Stored data entries
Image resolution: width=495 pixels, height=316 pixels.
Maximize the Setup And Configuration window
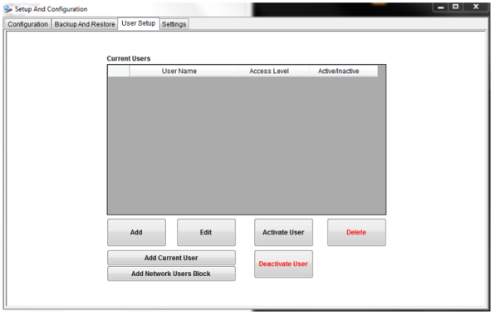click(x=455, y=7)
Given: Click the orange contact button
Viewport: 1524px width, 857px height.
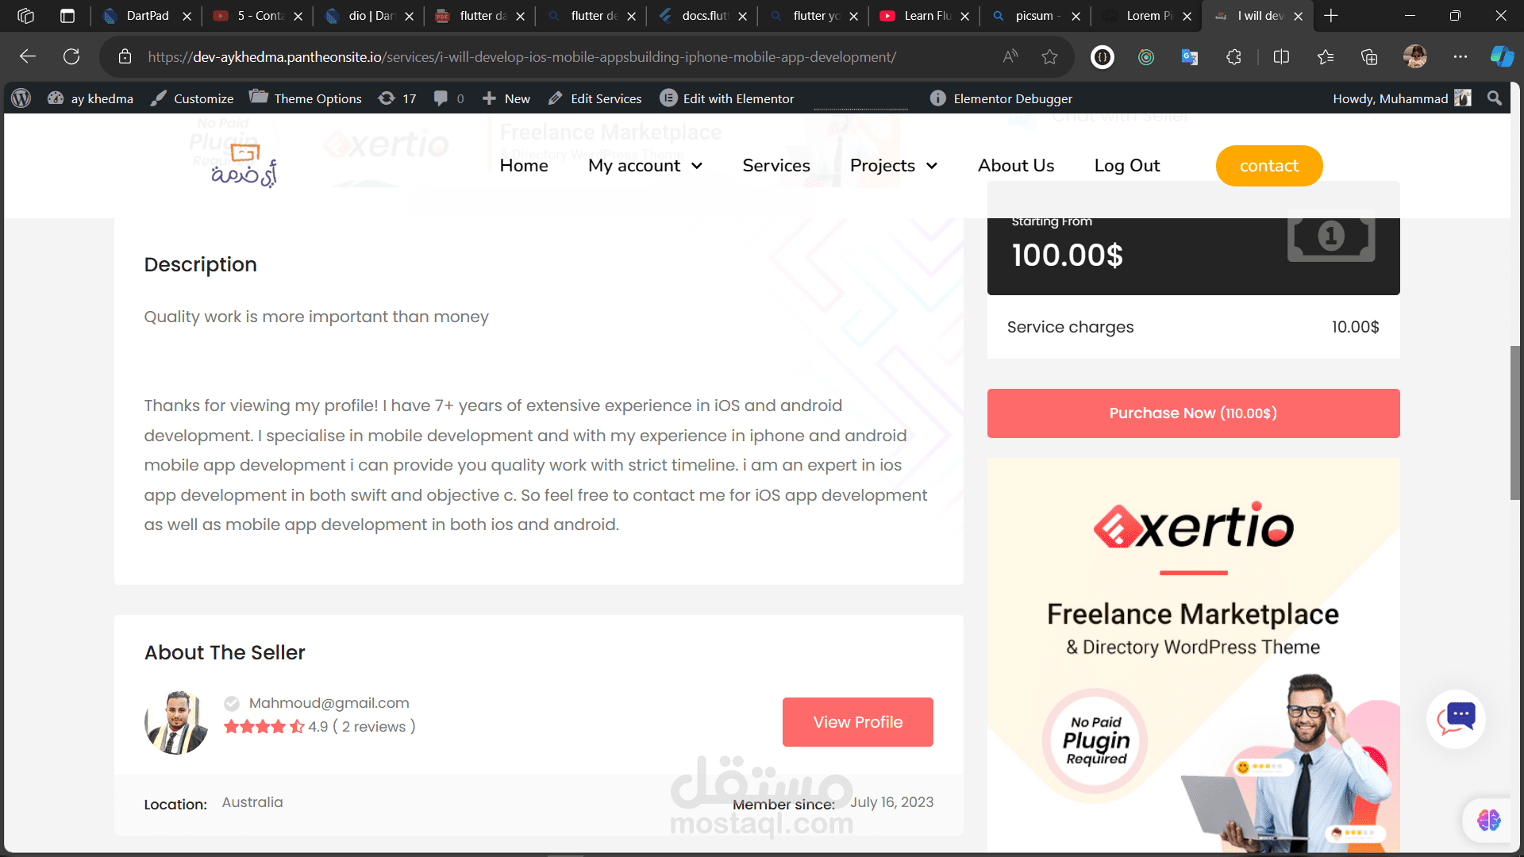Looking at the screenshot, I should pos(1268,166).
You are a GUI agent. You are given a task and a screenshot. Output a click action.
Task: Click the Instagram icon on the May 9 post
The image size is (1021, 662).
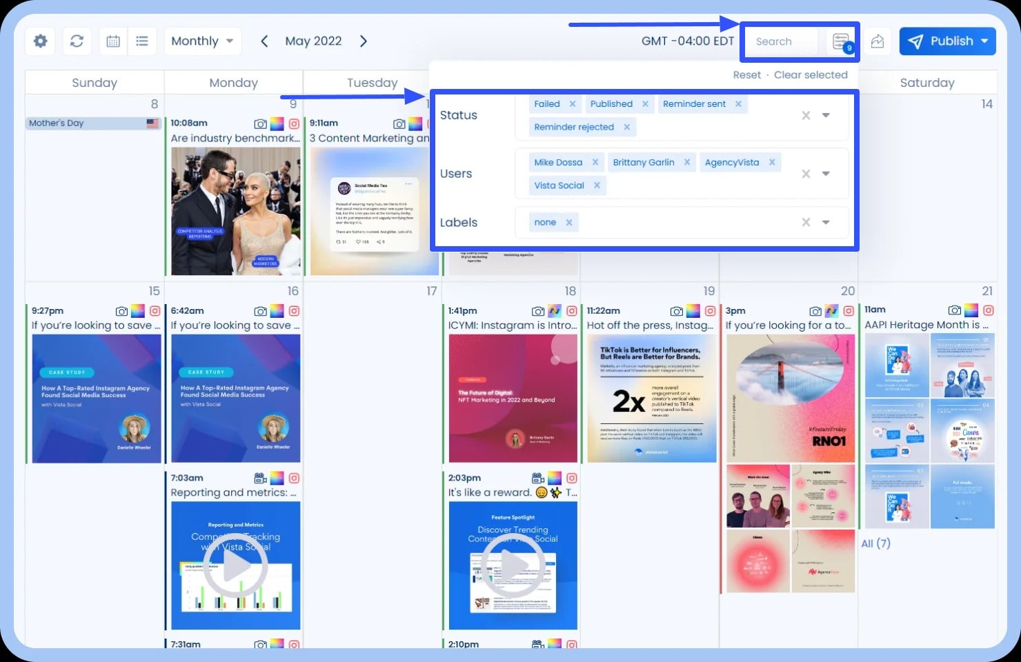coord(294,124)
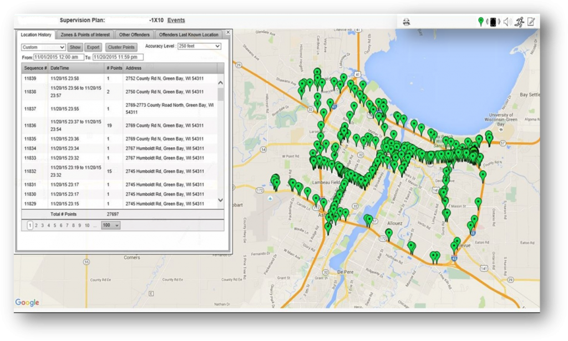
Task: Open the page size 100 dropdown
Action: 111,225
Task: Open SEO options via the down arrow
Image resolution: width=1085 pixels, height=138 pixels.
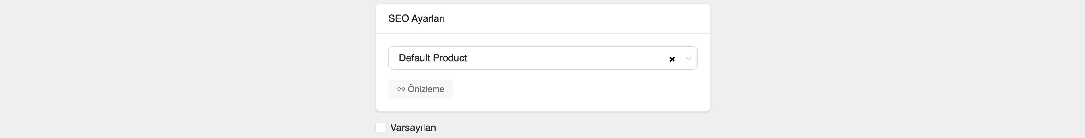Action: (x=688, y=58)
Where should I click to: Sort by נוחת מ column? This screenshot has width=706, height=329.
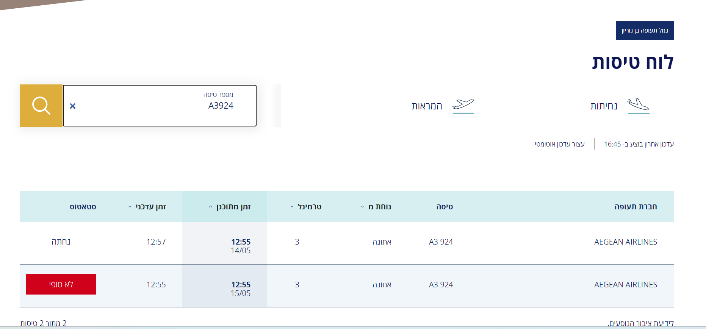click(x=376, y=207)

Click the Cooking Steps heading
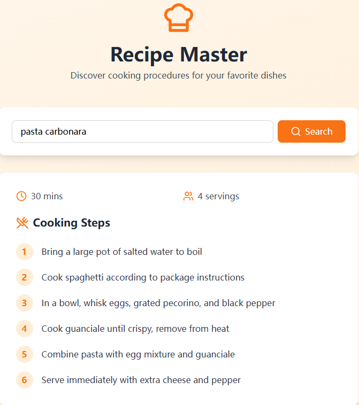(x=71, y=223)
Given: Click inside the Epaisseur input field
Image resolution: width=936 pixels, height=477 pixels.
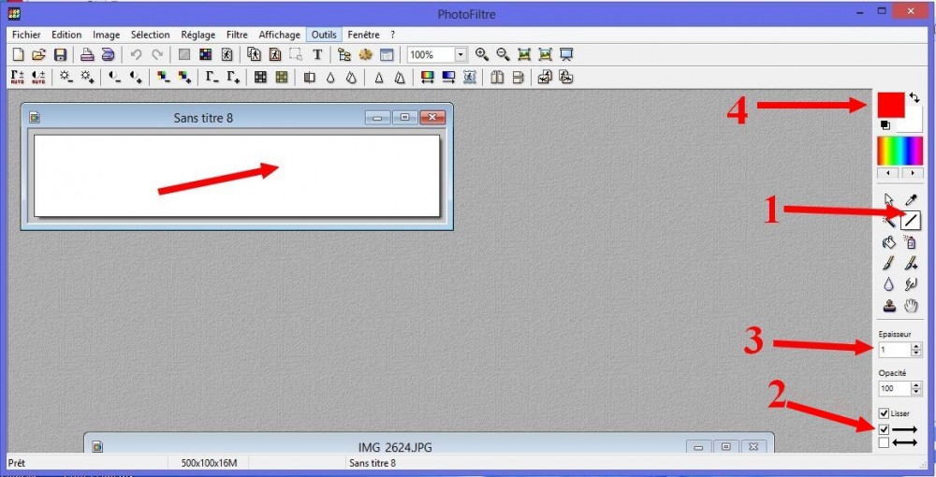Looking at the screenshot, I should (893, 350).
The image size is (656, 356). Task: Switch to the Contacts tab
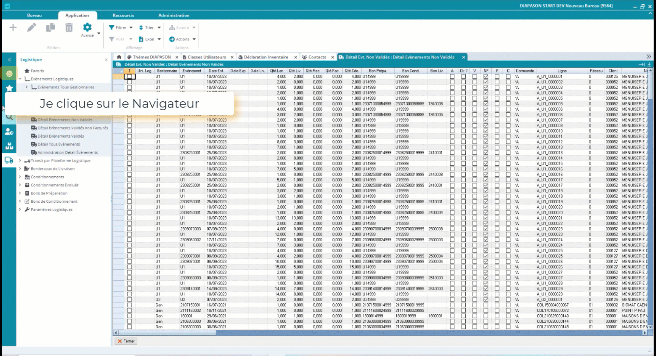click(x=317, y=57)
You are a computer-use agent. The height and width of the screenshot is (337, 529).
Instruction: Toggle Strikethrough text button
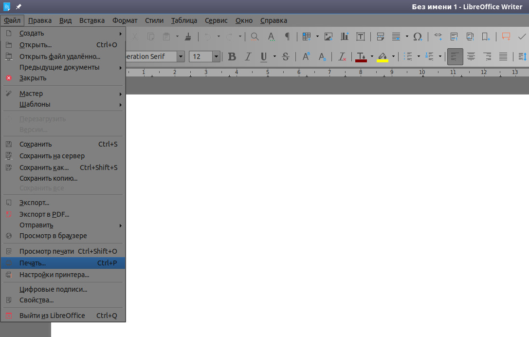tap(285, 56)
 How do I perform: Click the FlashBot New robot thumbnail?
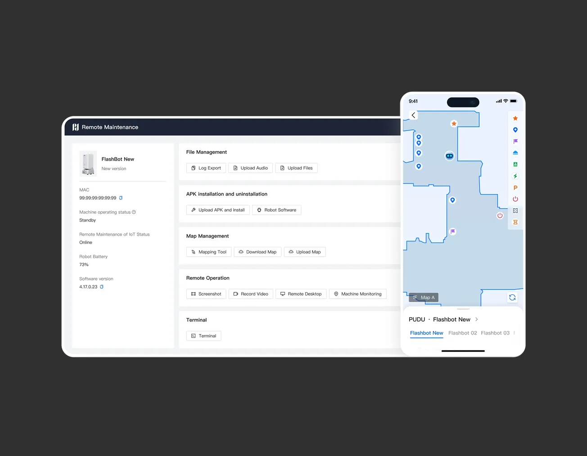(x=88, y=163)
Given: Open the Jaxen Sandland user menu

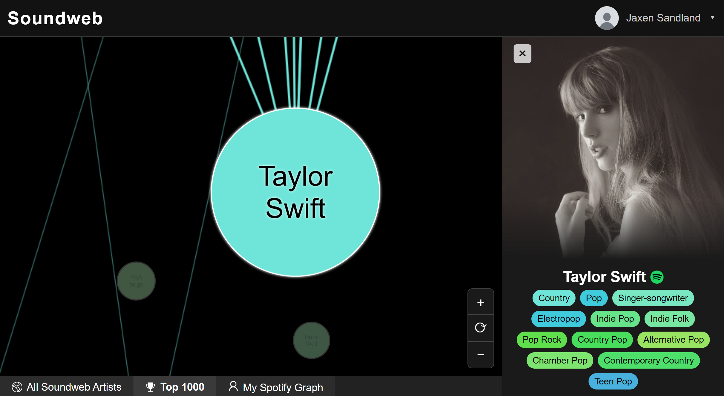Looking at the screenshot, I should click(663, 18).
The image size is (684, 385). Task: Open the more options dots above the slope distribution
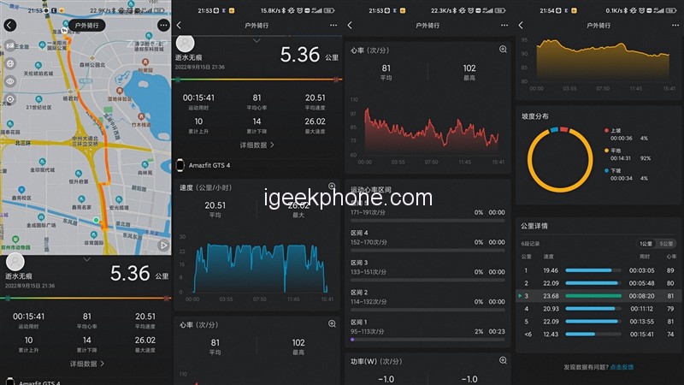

• [Task to complete]
Render the part of the material that opens with the line containing "Task: Open SEO options via the down arrow" and runs through the end of the material as a Markdown table with the columns Row and Material line. Omit blank lines, and leave the pictures out of the answer.

• [Response below]
| Row | Material line |
|---|---|
| 1 | Task: Open SEO options via the down arrow |
| 2 | Image resolution: width=1085 pixels, height=138 pixels. |
| 3 | Action: (x=688, y=58) |
| 4 | Where should I click to: Sort by נוחת מ column? This screenshot has width=706, height=329. |
| 5 | click(x=376, y=207) |
| 6 | Click the Cooking Steps heading |
| 7 | (x=71, y=223) |
| 8 | Given: Click inside the Epaisseur input field |
| 9 | Image resolution: width=936 pixels, height=477 pixels. |
| 10 | Looking at the screenshot, I should (893, 350). |
| 11 | The image size is (656, 356). Task: Switch to the Contacts tab |
| 12 | click(x=317, y=57) |
| 13 | You are a computer-use agent. The height and width of the screenshot is (337, 529). |
| 14 | Instruction: Toggle Strikethrough text button |
| 15 | tap(285, 56) |
| 16 |  How do I perform: Click the FlashBot New robot thumbnail? |
| 17 | (x=88, y=163) |
| 18 | Given: Open the Jaxen Sandland user menu |
| 19 | Looking at the screenshot, I should click(663, 18). |
| 20 | The image size is (684, 385). Task: Open the more options dots above the slope distribution |